A heavy, suffocating silence once again descended upon the ruins of the Silent City. It was a silence that felt heavy, as if the very air was weighted down by the ghosts of a civilization that had once touched the stars. But this time, the silence carried a new, pungent scent: the metallic, copper tang of fresh blood mixed with the acrid, sulfurous stench of spent gunpowder.
On the cracked asphalt of the street below, four elite mercenaries of the Iron Empire lay in grotesque, unnatural positions. Their deaths had been clinical—necks snapped at impossible angles, ribcages crushed by superhuman force, and Achilles tendons severed with such precision that they hadn’t even had time to scream. They had been erased from existence in mere seconds, victims of an efficiency that was more demonic than human.
On the second floor of a skeletal office building, leaning precariously over the street, Dr. Vargus was scrambling backward across the dusty concrete floor.
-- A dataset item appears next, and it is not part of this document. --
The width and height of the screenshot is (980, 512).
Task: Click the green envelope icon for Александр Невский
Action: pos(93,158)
The man who had once been a respected academic at the Imperial History Academy was now a pathetic sight, his face a mask of deathly pallor and frantic desperation.
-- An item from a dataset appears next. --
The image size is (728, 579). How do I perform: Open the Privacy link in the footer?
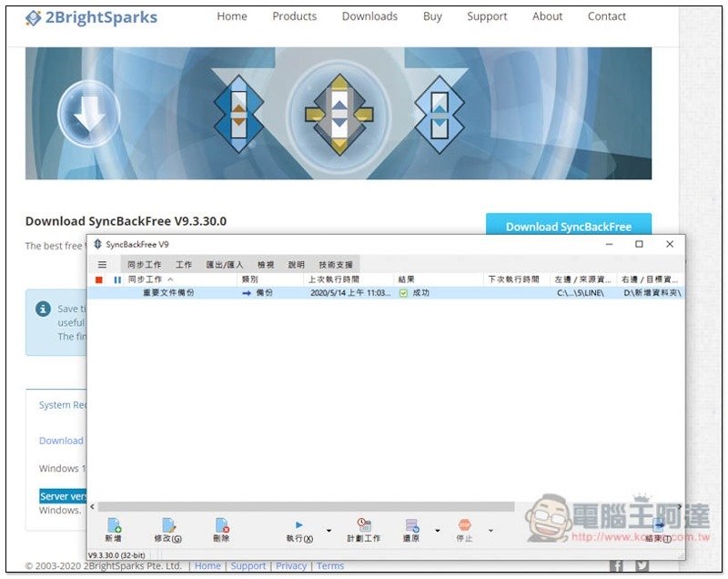click(x=290, y=565)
His right hand was a ruined mass of shredded meat and bone. When Rhea had thrown her dagger to plug the barrel of his musket, the resulting back-blast had turned the weapon into a pipe bomb. It had taken three of his fingers with it, leaving only jagged, pulsing stumps that spurted crimson blood with every frantic beat of his heart.
"ARGHH... Dammit... Gods damn it all!" Vargus wheezed, his vision blurred by a cocktail of tears, sweat, and mucus. His once-arrogant posture, characterized by his gold-rimmed monocle, was now replaced by a primal, animalistic crawl. "What kind of monster... that isn’t a human... no mortal woman moves like that..."
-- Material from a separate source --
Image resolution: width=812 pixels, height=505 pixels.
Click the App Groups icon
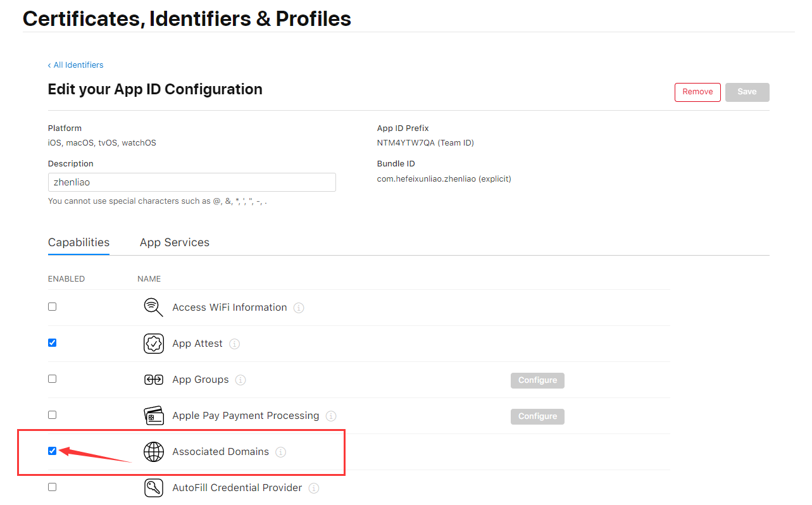pyautogui.click(x=153, y=380)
Vargus clawed at the floor with his remaining hand, trying to find the strength to stand. He knew he had to flee. He had to reach the extraction point and report this massacre. He had to tell the Emperor that the Sudraths had sent a literal devil into the forest.
But his legs felt like they were made of lead.
It wasn’t because of a physical injury. It was because of the Fear Aura—a psychological pressure so thick and suffocating that it seemed to crawl up the stairwell like a tangible entity, paralyzing his motor functions. It was the aura of an apex predator that had finally decided to stop playing with its prey.
TAK. TAK. TAK.
The rhythmic, measured click of tactical boots echoed through the hollow hallway.
The sound was slow.
Deliberate.
Entirely devoid of hurry.
It was the gait of a hunter who knew that the prey was cornered, that every exit was a dead end, and that time was now a luxury only the victor possessed.
"Vargus..."
The voice resonated through the empty corridor, vibrating against the rusted steel beams with a chilling clarity. It was a woman’s voice, melodic and sharp, but the tone was as ice-cold as the blizzards that ravaged the Northreach peaks.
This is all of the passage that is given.